→ DATA
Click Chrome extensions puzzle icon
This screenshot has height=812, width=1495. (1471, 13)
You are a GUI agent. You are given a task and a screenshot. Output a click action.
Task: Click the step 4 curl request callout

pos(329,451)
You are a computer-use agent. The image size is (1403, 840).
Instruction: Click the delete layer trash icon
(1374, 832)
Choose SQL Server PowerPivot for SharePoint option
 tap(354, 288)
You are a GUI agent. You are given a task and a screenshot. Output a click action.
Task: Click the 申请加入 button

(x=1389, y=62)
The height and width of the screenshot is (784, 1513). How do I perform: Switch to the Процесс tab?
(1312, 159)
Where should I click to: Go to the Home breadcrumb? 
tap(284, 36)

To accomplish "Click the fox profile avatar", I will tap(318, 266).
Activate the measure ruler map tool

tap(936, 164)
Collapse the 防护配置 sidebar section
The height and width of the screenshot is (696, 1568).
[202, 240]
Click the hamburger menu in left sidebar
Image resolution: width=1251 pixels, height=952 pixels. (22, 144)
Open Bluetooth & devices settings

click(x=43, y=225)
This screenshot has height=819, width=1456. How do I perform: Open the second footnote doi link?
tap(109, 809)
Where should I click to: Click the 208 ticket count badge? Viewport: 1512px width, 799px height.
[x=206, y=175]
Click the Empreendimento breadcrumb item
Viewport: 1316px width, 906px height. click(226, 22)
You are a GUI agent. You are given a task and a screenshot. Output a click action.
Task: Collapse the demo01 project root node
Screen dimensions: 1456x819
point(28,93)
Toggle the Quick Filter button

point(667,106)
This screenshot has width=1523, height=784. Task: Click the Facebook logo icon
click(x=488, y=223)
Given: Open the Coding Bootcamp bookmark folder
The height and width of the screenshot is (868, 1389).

→ WHAT IS NEEDED
Type out the whole listing above again, exactly as it stands.

→ SOLUTION
Click Chrome extensions puzzle icon
This screenshot has height=812, width=1495. (1471, 13)
You are a GUI agent. You are given a task and a screenshot. Output a click action.
Task: Click the step 4 curl request callout

pos(329,451)
You are a computer-use agent. The image size is (1403, 840).
Instruction: Click the delete layer trash icon
(1374, 832)
Choose SQL Server PowerPivot for SharePoint option
 tap(354, 288)
You are a GUI agent. You are given a task and a screenshot. Output a click action.
Task: Click the 申请加入 button

(x=1389, y=62)
The height and width of the screenshot is (784, 1513). How do I perform: Switch to the Процесс tab?
(1312, 159)
Where should I click to: Go to the Home breadcrumb? 
tap(284, 36)

To accomplish "Click the fox profile avatar", I will tap(318, 266).
Activate the measure ruler map tool

tap(936, 164)
Collapse the 防护配置 sidebar section
The height and width of the screenshot is (696, 1568).
[202, 240]
Click the hamburger menu in left sidebar
Image resolution: width=1251 pixels, height=952 pixels. (22, 144)
Open Bluetooth & devices settings

click(x=43, y=225)
This screenshot has height=819, width=1456. How do I perform: Open the second footnote doi link?
tap(109, 809)
Where should I click to: Click the 208 ticket count badge? Viewport: 1512px width, 799px height.
[x=206, y=175]
Click the Empreendimento breadcrumb item
Viewport: 1316px width, 906px height. click(226, 22)
You are a GUI agent. You are given a task and a screenshot. Output a click action.
Task: Collapse the demo01 project root node
Screen dimensions: 1456x819
point(28,93)
Toggle the Quick Filter button

point(667,106)
This screenshot has width=1523, height=784. Task: Click the Facebook logo icon
click(x=488, y=223)
Given: Open the Coding Bootcamp bookmark folder
The height and width of the screenshot is (868, 1389).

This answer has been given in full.